* **PROMPT**
Repeat the lines of the data exactly and exclude any picture among them.

* **Saved data entries**
▬▬▬▬▬▬▬▬▬▬

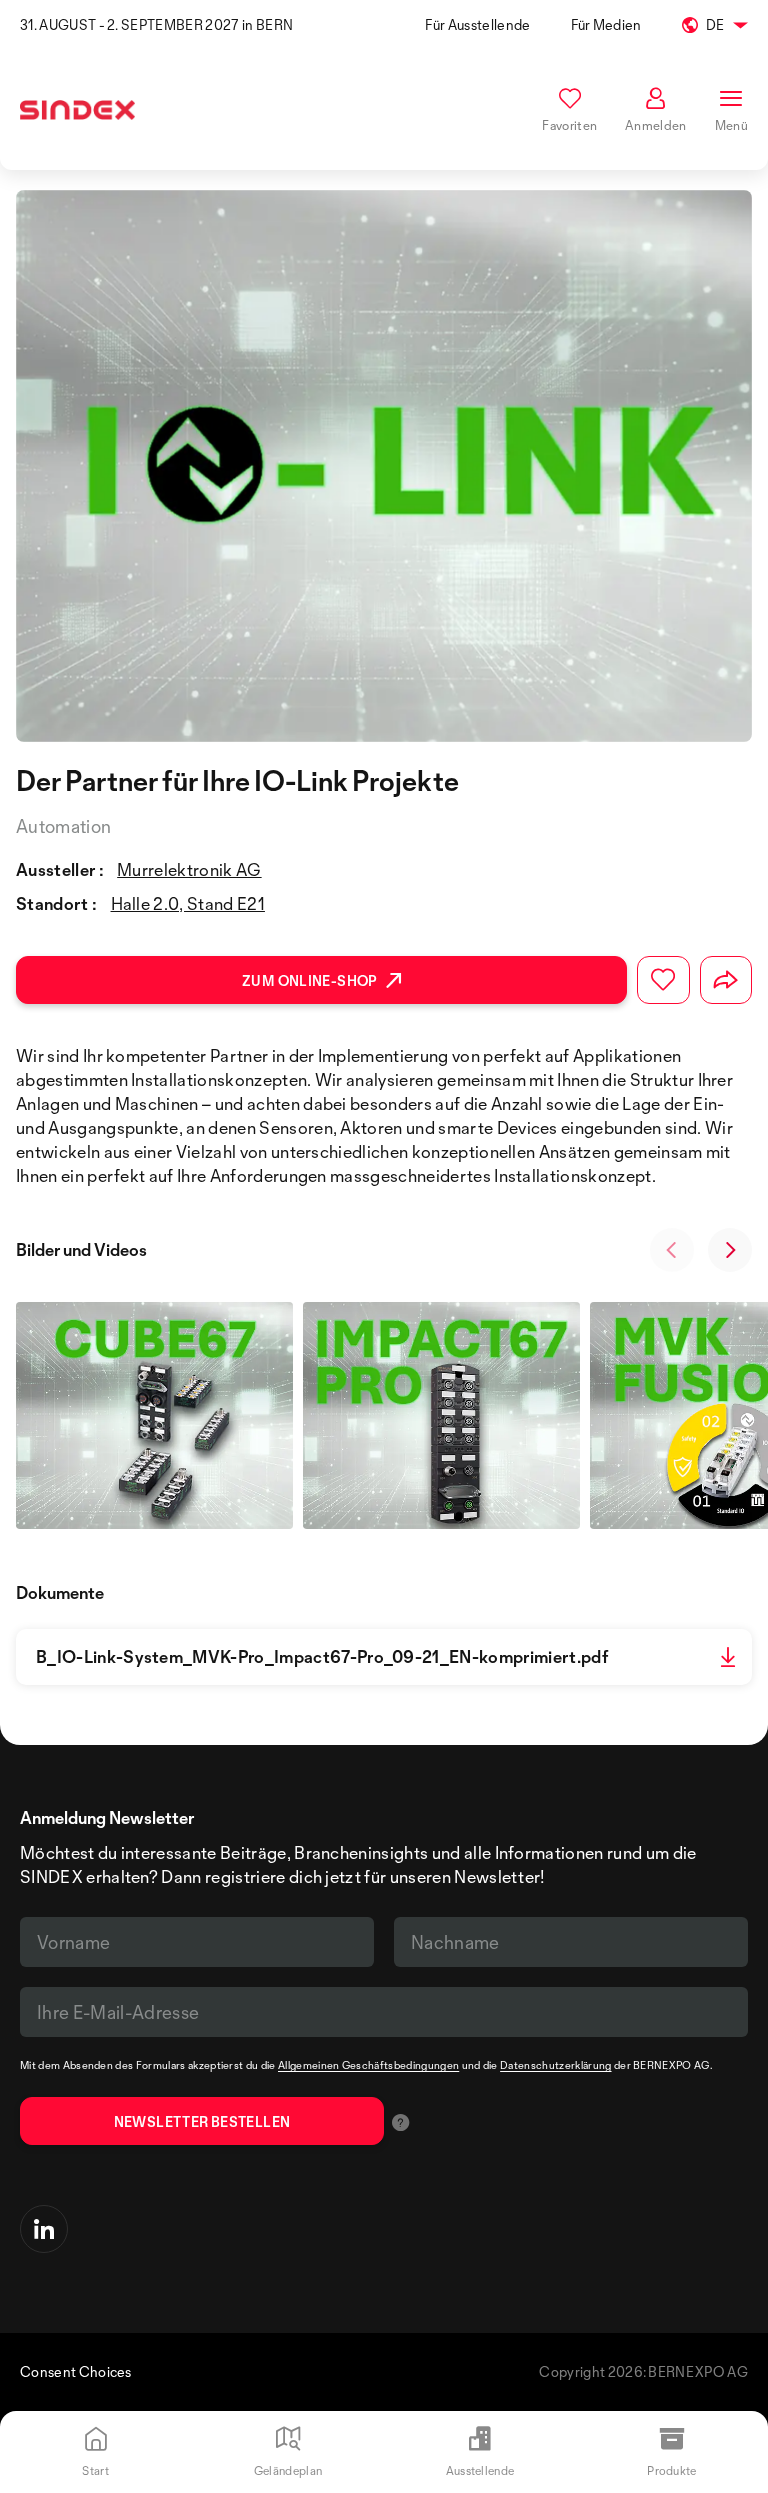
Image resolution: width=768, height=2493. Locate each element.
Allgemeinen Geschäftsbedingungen (368, 2065)
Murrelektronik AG (189, 869)
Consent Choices (76, 2371)
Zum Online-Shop (310, 980)
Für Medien (606, 24)
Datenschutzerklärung (555, 2065)
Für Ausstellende (477, 24)
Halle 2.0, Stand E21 (188, 903)
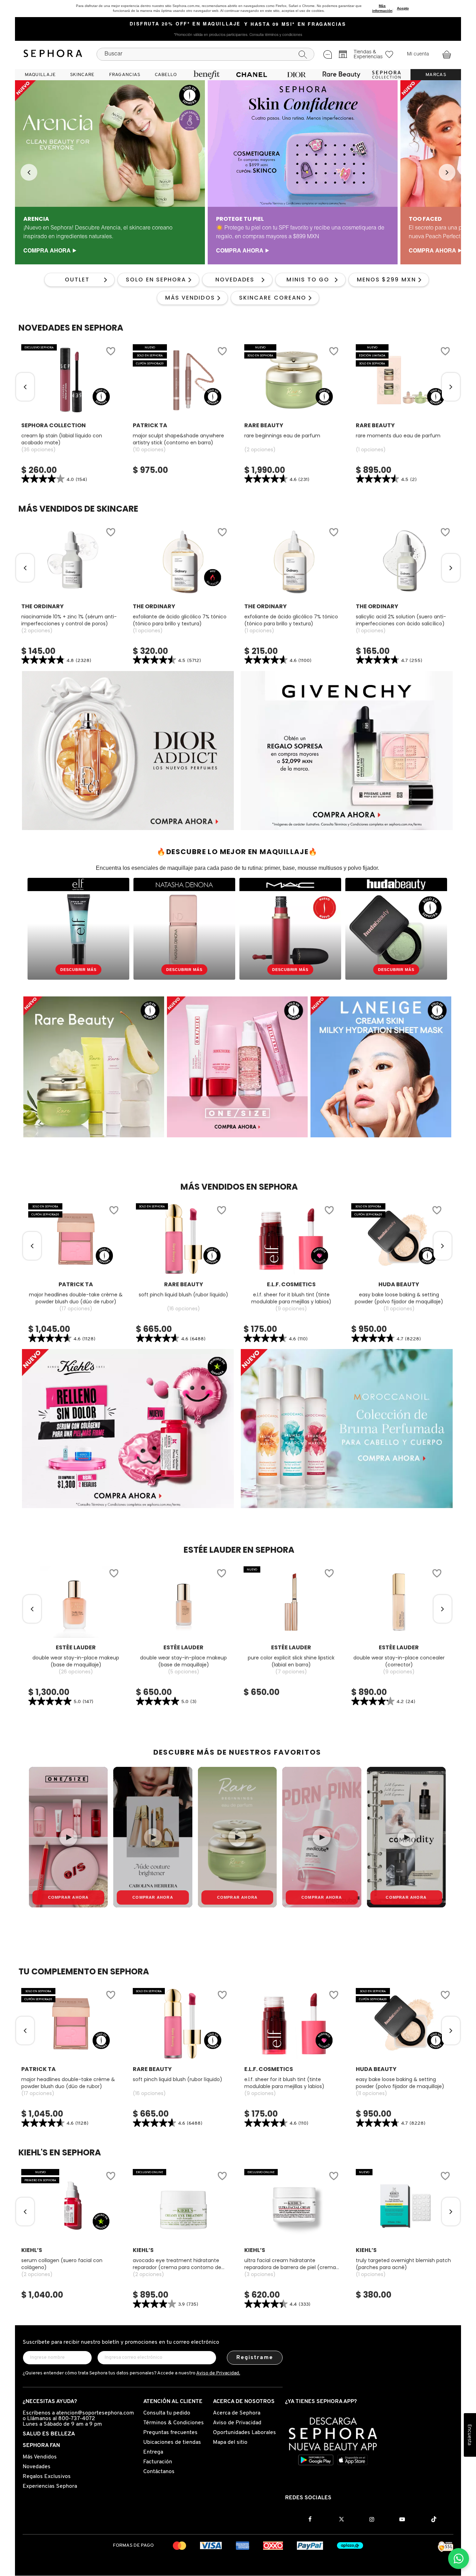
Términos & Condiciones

▬▬▬▬▬▬▬▬▬▬

* **YOUR SOLUTION**
Image resolution: width=768, height=2493. Locate each element.
Allgemeinen Geschäftsbedingungen (368, 2065)
Murrelektronik AG (189, 869)
Consent Choices (76, 2371)
Zum Online-Shop (310, 980)
Für Medien (606, 24)
Datenschutzerklärung (555, 2065)
Für Ausstellende (477, 24)
Halle 2.0, Stand E21 (188, 903)
Términos & Condiciones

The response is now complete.